Jurors returned to the Justice John Byrne a number of times for clarification during their deliberations.

After the verdict, the parents of Allison Baden-Clay read their victim impact statements to the court.

He mother, Priscilla Dickie, said that the discovery of her body transformed them from a happily retired couple to caring for three young girls.

She said discovering how troubled the marriage was was distressing and devastating and that her son-in-law disgusted her.

“He betrayed her. He has made a mockery of their marriage and their life together,” she said. “For the love of her husband and her children, Allison stayed and she died.”

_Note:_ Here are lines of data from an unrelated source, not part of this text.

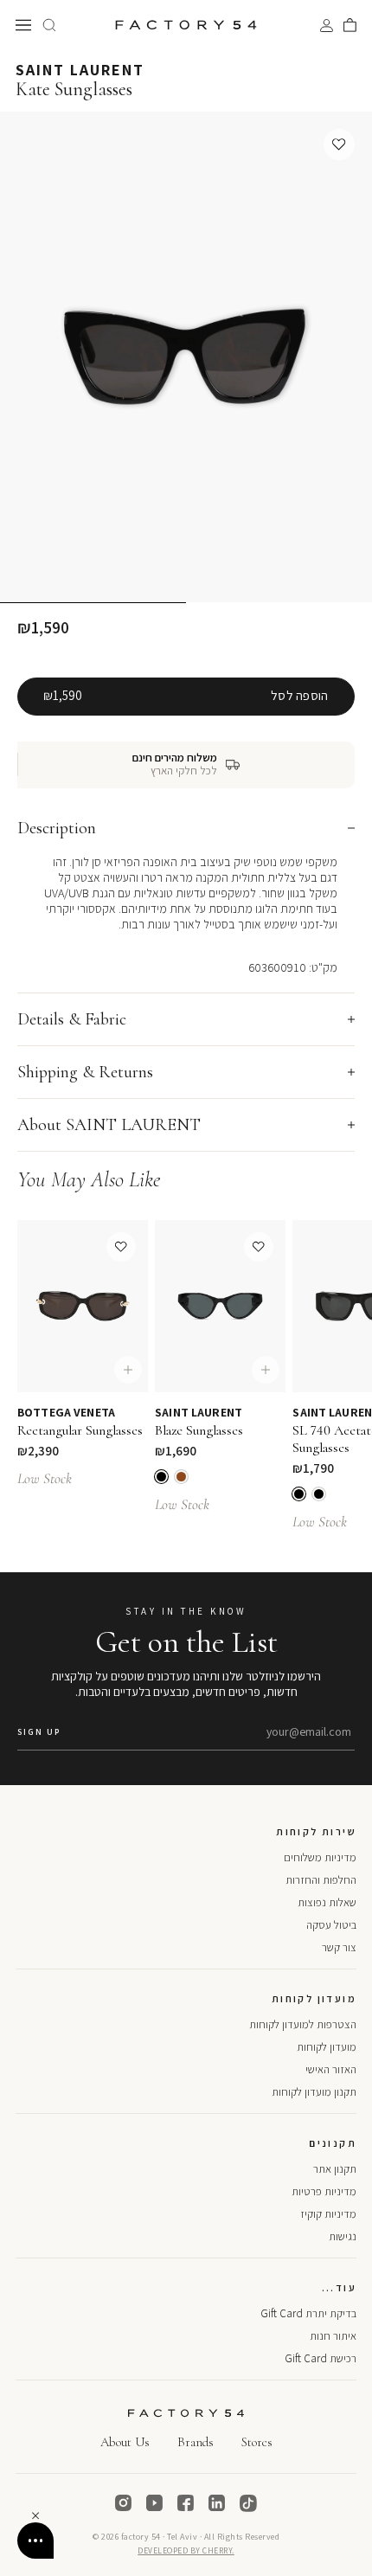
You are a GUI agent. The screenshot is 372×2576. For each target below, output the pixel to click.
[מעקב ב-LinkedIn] (217, 2503)
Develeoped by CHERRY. (186, 2550)
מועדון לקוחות (326, 2047)
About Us (125, 2442)
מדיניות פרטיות (324, 2191)
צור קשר (339, 1947)
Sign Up (39, 1732)
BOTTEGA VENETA (66, 1412)
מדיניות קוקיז (328, 2214)
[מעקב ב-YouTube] (155, 2503)
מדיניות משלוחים (320, 1857)
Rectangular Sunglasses (80, 1430)
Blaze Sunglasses (199, 1430)
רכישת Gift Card (320, 2358)
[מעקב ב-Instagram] (123, 2503)
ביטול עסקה (331, 1925)
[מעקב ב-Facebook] (186, 2503)
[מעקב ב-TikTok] (248, 2503)
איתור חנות (333, 2336)
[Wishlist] (339, 144)
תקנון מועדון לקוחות (314, 2092)
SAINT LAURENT (80, 70)
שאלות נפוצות (327, 1902)
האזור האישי (330, 2069)
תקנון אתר (334, 2169)
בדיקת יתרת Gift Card (308, 2313)
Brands (195, 2442)
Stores (257, 2442)
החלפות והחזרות (320, 1880)
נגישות (342, 2236)
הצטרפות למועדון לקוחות (302, 2024)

Addressing Baden-Clay, she said “You have changed your daughters’ destiny and sentenced them to a journey they must take through life as a mother.”

Her husband, Geoff Dickie, left many in the courtroom in tears during his anguished statement, in which he said he had failed as a father for not protecting his daughter. He said Baden-Clay betrayed their trust.

“Our granddaughters did not have chance to say goodbye. She will be absent from key events in their lives,” he said.

“”Allison I love you and I miss you.”

Vanessa Fowler, Allison’s sister, said for the first time in the marriage, Allison had come out on top, but added “I feel cheated I never got to say goodbye.”

Justice Byrne sentenced Baden-Clay to life imprisonment, with a mandatory 15-year non-parole period, saying the convicted wife-killer was “thoroughly reprehensible”.